> _ABOUT THIS EXERCISE_
If a line of the material holds the string "arrow", please copy it.

----

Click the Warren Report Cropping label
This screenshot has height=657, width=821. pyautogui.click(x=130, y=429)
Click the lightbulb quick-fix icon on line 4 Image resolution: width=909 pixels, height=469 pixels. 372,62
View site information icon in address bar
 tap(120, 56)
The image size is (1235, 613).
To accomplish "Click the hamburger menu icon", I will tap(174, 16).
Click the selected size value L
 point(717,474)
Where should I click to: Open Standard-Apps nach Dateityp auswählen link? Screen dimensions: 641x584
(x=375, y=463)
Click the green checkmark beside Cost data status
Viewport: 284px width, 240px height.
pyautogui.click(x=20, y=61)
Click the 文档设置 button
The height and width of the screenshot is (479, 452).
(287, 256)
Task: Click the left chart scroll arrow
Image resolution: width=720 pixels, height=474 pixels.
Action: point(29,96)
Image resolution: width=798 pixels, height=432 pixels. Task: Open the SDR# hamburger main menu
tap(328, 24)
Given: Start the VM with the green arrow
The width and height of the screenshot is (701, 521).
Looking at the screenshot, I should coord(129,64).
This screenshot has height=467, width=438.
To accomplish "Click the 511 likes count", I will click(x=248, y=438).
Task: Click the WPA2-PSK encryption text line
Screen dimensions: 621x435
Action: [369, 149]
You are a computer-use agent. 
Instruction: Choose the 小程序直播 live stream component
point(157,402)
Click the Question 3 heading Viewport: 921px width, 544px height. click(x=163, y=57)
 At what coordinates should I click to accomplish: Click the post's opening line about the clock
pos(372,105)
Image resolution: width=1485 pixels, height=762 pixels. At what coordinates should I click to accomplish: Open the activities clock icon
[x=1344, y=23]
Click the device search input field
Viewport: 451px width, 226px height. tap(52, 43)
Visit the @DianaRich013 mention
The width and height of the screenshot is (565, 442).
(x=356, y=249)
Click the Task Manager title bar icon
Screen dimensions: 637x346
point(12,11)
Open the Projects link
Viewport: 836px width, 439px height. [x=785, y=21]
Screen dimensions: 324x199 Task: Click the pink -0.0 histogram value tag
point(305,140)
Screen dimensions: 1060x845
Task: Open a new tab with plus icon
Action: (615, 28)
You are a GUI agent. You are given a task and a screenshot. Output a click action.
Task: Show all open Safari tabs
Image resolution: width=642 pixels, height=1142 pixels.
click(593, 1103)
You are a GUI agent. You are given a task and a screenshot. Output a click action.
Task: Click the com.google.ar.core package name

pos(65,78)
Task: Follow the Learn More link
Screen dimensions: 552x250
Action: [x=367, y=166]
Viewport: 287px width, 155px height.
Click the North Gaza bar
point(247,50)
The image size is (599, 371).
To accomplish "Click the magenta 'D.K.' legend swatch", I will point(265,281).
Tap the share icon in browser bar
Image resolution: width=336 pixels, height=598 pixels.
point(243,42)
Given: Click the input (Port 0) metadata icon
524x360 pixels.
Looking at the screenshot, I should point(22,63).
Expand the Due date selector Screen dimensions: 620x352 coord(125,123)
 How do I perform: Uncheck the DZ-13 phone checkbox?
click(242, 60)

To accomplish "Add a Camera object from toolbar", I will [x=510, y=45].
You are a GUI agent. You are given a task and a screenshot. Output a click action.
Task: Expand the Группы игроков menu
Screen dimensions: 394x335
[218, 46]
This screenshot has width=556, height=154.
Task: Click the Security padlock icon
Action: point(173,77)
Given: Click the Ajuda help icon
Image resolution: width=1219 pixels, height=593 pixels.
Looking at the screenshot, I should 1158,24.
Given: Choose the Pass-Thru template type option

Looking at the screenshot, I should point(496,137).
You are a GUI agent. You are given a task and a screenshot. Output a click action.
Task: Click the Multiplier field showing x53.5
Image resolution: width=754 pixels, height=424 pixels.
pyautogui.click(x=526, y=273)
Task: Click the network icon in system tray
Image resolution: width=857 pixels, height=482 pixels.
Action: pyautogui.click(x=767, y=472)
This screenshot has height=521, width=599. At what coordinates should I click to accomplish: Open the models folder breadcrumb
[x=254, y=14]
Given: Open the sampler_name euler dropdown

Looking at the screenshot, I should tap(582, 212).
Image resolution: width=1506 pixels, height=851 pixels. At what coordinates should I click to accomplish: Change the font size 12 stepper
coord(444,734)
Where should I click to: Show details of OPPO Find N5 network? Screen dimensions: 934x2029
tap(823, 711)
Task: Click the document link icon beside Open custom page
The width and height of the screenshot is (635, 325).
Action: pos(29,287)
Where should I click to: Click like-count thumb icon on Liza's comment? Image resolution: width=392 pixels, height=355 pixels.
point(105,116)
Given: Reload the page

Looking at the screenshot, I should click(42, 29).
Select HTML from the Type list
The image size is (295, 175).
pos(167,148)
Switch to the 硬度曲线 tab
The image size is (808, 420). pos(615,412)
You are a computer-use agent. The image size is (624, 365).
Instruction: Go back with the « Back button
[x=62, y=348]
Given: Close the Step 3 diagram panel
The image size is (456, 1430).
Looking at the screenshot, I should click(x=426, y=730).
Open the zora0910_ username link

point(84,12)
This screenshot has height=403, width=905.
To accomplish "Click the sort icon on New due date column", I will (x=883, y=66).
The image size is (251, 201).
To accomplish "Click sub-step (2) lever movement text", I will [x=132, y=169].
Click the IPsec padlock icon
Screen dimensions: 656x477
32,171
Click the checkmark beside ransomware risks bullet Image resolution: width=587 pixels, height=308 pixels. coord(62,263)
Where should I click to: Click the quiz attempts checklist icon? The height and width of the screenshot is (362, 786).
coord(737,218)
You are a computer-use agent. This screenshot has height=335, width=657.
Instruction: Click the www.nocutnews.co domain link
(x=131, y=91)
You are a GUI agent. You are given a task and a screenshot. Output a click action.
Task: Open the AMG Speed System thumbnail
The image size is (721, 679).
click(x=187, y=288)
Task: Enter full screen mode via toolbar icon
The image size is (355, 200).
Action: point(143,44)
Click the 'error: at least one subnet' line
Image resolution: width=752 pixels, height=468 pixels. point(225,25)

----

> _SOLUTION BELOW_
Task: Click the left chart scroll arrow
Given: Start the VM with the green arrow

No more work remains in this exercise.